Barry Hymer (Lancaster) v Stephen Moss (CSC/Kingston 3)

4NCL division 4 game played at the Mercure Hotel, Telford, on 19 November 2023

I do not relish the three-hour drive from Kingston to Telford to play in the 4NCL, in which Kingston partners with Chess in Schools and Communities under the able captaincy of Kate and Charlie Cooke, but this second-round game was memorable for me and reignited my interest in playing.

My opponent was educational psychologist and chess writer Barry Hymer, who was rated more than 200 points higher than me – I was 1763 ECF, he was 1975. He also had White. Life really isn’t fair, though my team-mate on board 1 in this match against Lancaster faced an even tougher proposition, up against IM Gediminas Sarakauskas, not the sort of player one would normally expect to be meeting in division 4. A case of what in opera is called “luxury casting”.

Barry immediately endeared himself to me by saying he had enjoyed my book. He also clearly knew all my quirks – laying out apple, Twix and water bottle on the table ready to consume them in the course of the afternoon. If I could eat a five-course meal at the board I would (absolutely banned by the arbiters at 4NCL, who allow no munching at the board). Barry said he would have been disappointed if I hadn’t come with a Twix – a motif in my book (The Rookie) when, after a surprise win against an experienced campaigner in Gibraltar, I convinced myself that eating a Twix during a game was the key to playing well (rather than, say, having an intimate knowledge of fashionable openings, an eye for complex middlegame tactics or some rudimentary sense of how to play the endgame).

I’m going to annotate this game, and apologise for its inadequacies. I want to show it because the long time control at 4NCL (especially compared to the thud and blunder of evening club chess) meant that for the first time in six or seven years I felt I was actually thinking properly (or almost properly) about chess – that zen moment when you become truly absorbed in a game.
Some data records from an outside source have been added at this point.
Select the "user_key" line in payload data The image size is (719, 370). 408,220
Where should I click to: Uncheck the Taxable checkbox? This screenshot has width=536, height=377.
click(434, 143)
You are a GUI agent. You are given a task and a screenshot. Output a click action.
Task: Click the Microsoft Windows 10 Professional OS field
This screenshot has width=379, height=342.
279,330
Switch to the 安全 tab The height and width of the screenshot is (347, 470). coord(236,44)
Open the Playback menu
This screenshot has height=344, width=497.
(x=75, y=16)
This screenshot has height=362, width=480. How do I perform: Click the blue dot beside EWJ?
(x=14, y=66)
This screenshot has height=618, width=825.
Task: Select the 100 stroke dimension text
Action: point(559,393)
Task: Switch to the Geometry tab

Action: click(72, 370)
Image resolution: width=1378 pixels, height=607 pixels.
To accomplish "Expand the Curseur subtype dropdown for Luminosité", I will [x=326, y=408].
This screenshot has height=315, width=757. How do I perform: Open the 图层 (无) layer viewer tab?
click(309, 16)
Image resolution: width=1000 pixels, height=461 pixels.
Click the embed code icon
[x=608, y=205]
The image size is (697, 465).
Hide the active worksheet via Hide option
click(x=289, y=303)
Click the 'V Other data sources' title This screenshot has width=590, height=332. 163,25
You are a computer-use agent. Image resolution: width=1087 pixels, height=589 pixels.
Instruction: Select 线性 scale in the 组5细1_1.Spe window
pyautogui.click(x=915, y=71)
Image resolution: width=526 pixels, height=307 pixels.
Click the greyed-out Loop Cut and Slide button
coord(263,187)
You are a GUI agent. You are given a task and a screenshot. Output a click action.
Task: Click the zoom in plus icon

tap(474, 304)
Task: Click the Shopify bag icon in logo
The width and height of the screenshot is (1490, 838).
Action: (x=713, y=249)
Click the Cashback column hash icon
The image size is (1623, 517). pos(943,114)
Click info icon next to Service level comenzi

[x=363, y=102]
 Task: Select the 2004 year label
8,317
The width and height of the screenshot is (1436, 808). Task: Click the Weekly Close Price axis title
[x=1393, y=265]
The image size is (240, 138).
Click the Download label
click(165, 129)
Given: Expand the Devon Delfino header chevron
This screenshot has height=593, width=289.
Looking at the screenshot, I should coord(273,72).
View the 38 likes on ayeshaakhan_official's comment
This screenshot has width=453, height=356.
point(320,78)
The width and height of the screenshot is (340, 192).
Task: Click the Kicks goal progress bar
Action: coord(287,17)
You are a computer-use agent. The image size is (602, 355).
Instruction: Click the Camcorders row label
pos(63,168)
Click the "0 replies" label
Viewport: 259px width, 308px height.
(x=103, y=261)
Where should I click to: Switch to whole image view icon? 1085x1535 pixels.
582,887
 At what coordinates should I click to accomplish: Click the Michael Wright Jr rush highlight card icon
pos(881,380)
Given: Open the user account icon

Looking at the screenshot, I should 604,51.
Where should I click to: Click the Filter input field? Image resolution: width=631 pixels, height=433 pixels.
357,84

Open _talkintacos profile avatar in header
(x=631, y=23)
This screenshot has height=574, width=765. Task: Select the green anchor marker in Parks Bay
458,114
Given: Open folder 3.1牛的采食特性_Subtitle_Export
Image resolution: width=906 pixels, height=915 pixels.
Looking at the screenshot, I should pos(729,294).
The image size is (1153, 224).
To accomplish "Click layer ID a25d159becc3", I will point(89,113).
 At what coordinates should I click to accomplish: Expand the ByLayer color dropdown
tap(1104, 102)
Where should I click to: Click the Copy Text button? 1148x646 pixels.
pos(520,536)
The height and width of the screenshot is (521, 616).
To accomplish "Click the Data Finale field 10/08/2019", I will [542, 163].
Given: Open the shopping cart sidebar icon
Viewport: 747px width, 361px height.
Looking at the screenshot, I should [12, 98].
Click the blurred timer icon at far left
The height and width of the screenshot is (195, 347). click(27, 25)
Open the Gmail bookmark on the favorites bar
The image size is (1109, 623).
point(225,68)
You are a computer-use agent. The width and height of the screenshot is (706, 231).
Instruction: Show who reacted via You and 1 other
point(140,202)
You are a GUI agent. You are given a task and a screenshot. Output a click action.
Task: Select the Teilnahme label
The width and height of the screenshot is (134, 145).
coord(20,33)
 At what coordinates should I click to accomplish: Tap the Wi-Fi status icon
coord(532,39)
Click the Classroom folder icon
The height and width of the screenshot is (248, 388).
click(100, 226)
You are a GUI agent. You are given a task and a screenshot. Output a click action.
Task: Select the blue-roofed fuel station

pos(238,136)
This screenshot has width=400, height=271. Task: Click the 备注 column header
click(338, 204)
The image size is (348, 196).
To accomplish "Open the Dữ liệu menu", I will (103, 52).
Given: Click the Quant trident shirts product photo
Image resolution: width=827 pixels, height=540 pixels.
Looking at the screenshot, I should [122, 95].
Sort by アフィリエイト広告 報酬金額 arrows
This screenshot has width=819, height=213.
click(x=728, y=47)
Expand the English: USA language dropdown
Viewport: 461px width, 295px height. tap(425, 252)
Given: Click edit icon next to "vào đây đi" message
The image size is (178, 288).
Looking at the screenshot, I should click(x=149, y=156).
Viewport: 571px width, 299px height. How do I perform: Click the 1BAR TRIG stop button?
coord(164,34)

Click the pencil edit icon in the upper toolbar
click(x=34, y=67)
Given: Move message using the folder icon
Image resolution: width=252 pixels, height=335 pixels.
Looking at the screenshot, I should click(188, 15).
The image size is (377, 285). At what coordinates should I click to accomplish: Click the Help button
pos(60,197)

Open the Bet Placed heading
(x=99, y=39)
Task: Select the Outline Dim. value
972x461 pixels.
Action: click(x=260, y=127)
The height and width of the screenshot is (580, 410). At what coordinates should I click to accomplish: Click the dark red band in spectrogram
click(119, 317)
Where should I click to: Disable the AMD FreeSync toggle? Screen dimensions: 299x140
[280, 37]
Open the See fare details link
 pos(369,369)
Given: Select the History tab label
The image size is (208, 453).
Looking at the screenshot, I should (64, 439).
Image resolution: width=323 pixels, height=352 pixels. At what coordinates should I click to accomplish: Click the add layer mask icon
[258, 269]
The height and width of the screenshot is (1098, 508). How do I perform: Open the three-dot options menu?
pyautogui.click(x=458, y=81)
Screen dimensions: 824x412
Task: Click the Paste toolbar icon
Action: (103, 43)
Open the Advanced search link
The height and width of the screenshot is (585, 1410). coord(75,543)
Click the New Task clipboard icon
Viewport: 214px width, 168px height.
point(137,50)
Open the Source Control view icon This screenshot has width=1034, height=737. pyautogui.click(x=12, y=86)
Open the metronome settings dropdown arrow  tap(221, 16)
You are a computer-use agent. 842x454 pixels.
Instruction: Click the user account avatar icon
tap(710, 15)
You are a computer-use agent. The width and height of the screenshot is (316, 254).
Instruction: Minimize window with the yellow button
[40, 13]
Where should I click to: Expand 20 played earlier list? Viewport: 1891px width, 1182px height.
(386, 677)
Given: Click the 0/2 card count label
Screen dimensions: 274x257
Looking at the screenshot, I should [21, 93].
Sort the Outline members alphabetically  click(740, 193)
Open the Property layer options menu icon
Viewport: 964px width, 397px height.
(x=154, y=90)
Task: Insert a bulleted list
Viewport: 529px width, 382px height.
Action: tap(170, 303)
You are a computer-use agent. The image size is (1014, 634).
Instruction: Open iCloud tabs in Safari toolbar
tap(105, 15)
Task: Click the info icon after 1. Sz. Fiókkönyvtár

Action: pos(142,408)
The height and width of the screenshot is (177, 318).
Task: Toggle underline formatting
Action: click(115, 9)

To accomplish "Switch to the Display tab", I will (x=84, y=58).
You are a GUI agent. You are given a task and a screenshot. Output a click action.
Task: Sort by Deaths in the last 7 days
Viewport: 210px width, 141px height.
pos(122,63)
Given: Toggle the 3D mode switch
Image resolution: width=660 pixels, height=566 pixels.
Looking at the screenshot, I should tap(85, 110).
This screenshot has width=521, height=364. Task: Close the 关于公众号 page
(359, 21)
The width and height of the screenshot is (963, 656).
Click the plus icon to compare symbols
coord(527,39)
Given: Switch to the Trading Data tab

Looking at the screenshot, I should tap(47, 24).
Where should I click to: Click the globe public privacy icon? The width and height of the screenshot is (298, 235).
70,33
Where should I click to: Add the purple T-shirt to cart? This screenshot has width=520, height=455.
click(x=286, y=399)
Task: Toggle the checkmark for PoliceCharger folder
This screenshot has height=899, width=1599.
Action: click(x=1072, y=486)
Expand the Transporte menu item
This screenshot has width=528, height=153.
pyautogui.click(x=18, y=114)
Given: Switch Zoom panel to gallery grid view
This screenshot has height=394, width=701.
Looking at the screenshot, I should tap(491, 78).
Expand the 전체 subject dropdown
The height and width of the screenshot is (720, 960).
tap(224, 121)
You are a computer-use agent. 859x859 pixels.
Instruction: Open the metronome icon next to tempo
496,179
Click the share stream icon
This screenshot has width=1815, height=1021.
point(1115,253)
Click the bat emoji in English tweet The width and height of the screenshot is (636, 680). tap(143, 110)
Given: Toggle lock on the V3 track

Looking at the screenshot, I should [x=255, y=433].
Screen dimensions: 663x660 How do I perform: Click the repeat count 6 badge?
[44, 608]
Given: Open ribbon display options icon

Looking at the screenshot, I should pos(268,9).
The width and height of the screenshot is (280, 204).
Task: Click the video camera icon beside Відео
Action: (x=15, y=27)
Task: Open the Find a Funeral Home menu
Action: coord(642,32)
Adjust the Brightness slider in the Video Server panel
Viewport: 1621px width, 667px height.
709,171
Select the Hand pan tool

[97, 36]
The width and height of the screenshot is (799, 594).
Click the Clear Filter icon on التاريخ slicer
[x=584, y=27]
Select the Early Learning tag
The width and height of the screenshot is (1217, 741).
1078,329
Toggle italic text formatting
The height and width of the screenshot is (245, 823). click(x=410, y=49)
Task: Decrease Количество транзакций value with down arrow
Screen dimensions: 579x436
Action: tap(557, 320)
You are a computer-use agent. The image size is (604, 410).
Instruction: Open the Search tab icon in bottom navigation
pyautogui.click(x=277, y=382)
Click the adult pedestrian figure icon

And in the endgame we reached a position which later came to fascinate me.

Normally once I have played a game I put it on my database, do some swift analysis with an engine (bad, I know, not to use my brain to work out all the variations) and then rarely look at it again. But I did return to this game and one crucial position in particular, shared it with friends and club-mates, and tried to think about it more critically than I usually do. I felt I was a chess player again.